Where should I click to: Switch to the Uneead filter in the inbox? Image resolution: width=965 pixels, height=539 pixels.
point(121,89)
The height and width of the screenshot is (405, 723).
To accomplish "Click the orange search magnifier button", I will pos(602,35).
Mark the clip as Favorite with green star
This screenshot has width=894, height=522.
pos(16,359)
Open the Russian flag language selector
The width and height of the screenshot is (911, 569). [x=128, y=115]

━━━━━━

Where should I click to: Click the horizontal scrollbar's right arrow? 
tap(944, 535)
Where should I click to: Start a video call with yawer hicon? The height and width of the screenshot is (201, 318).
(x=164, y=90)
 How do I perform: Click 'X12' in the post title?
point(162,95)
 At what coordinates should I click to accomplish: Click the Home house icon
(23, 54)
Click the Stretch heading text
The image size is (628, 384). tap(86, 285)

━━━━━━

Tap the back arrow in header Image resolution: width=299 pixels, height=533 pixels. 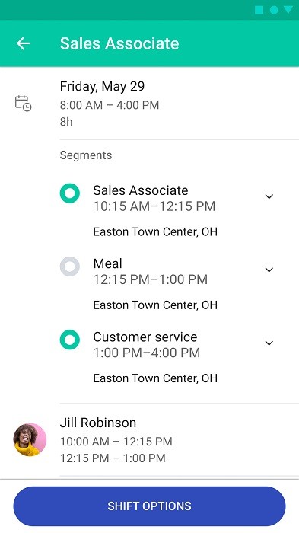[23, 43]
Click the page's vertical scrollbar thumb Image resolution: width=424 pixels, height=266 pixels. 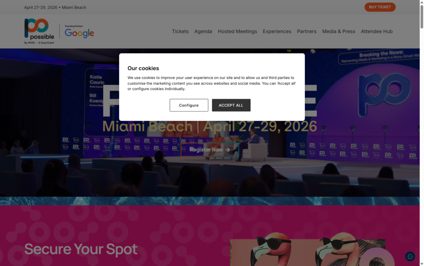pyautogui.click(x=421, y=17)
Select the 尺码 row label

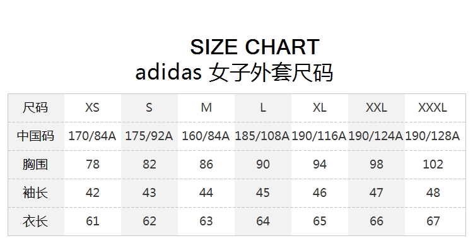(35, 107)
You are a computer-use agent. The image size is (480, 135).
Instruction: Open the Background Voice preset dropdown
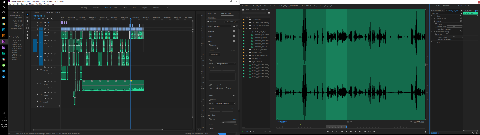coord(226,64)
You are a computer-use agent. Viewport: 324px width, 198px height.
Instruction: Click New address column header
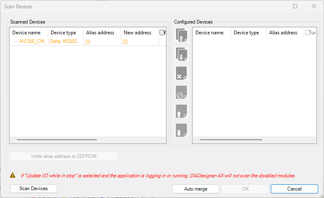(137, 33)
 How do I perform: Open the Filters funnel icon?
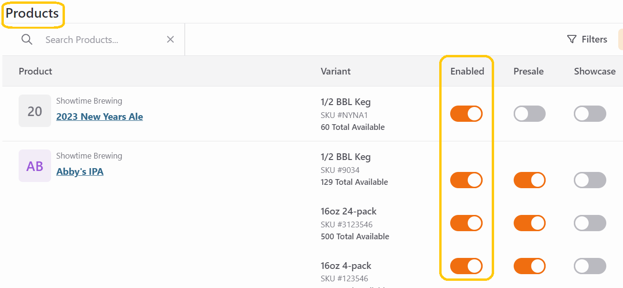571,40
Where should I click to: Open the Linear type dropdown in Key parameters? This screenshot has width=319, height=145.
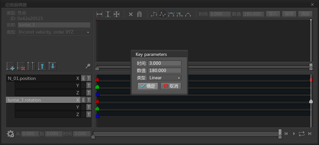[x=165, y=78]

━━━━━━

**What to do:**
Copy whichever lines in the listing above hold "computer".

**Expected answer:**
You are a computer-use agent. The image size is (480, 135).
You are a computer-use agent. Viewport: 324px width, 198px height.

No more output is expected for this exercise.